Study Effects of Plants Extracts on the Growth of Clinical Spices of Bactria and Fungi

Veyan Taher Seleman¹, Vian Yamin Jarjes¹, Zuzan Ezzulddin Mahmood¹, Soleen Saeed Ahmed¹, Marwan Khalil Qader^{2, *}

¹Chemistry Department, College of Science, University of Duhok, Duhok, Iraq

²Biology Department, College of Science, University of Duhok, Duhok, Iraq

Abstract

Study antimicrobial and antifungal activity of three selected plants (Rosmarinus officinalis, Anchusa so and Eminium spiculatum).
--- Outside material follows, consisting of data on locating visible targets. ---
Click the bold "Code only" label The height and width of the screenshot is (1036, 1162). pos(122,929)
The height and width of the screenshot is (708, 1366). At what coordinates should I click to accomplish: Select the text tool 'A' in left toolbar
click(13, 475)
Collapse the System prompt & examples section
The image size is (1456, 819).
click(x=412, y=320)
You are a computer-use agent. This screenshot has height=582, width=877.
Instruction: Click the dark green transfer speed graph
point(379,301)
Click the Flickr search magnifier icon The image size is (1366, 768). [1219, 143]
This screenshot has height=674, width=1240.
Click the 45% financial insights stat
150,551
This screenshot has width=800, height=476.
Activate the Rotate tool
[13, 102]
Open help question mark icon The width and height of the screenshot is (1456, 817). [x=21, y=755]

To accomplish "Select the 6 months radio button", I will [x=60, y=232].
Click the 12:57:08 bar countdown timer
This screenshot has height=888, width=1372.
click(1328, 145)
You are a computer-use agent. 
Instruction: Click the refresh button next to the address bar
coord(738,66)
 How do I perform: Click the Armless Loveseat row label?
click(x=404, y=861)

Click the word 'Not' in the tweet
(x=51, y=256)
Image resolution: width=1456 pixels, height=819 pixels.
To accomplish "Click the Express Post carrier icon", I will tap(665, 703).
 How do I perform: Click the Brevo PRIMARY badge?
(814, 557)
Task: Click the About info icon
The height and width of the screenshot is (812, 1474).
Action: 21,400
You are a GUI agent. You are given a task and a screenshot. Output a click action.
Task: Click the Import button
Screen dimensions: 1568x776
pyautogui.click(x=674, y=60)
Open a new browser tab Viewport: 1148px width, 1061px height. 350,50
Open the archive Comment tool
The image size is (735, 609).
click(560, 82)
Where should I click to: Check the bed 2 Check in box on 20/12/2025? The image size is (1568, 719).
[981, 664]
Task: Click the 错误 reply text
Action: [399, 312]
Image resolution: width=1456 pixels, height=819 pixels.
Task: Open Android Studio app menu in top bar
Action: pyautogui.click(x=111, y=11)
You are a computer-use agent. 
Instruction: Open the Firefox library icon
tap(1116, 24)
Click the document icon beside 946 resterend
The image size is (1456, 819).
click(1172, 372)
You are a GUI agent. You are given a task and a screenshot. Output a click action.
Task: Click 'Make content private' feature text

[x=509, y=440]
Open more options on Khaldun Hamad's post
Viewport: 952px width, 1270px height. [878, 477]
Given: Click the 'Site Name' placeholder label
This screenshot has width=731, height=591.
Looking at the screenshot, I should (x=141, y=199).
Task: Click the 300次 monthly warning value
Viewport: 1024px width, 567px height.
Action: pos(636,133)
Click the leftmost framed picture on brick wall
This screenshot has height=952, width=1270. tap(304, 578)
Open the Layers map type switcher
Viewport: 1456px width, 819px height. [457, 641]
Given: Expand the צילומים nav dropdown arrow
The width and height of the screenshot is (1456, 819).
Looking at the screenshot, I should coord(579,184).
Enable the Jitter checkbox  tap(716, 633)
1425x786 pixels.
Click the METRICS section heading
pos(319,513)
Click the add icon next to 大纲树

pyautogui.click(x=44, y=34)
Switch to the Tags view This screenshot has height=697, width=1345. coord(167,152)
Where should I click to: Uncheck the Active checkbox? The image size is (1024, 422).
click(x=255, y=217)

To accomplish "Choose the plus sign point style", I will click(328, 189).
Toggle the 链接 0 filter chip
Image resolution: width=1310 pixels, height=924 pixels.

The plants were extracted and dissolved with ethanol, and study the effects of them against growth of some clinical bacterial pathogens isolates like (Escherichia coli, Pseudomonas aeruginosa, Klebsiella pneumonia, Staphylococcus aureus and streptococcus pygenes) also study the efects of this plants extracts against the growth of some species of Candida like C. tropicalis, C. albicanus, C. dublicans and C. krusei. The results showed that all plants extracts exhibited prominent antibacterial activity and antifungal activity against the tested isolates in tow concentration (10^-1 and 10^-3). S. aureus was the most bacterial species effected inhibition zone (18 mm) with Rosmarinus officinalisand the lowest species of bacteria effected and show minimum inhibition zone (9 mm) was Eminium spiculatum against K. pneumonia, on the other hand the highs inhabtion zone aginst fungi was recorded with Anchusa so (19 mm) which inhabit growth of C. krusei and the minimum inhibition zone (8 mm) show with Eminium spiculatum aginst C. albicanus

Keywords

Antimicrobial, Plant Extracts, Rosmarinus officinalis, Anchusa so, Eminium spiculatum

Received: October 7, 2016
Accepted: October 18
Published online: November 12, 2016

@ 2016 The Authors. Published by American Institute of Science. This Open Access article is under the CC BY license. http://creativecommons.org/licenses/by/4.0/

1. Introductions

It is clear that plants extracts have bioactive properties, but their antimicrobial activities have not been deeply characterized. Antimicrobial activities of plant essential oils have been known for centuries, but their strong flavor limited their use in food [1, 2]. Rosemary (Rosmarinus officinalis L.) originally grows in southern Europe. Its herb and oil are commonly used as spice and flavoring agents in food processing for its desirable flavor, high antioxidant activity and lately as antimicrobial agent [3] reported that Rosemary plants are rich sources of phenolic compounds with high antimicrobial activity against both Gram-positive and Gram-negative bacteria. High percent of the antimicrobial. Studies on the morphology of this species are limited [4, 5]. A taxonomic revision of the genus Anchusa in Greece was performed by [6]. The great diversity of forms exhibited by this heterogeneous genus has generated rather variable interpretations. However, due to the lack of revisions, the identity and taxonomic status of several species were still uncertain [7].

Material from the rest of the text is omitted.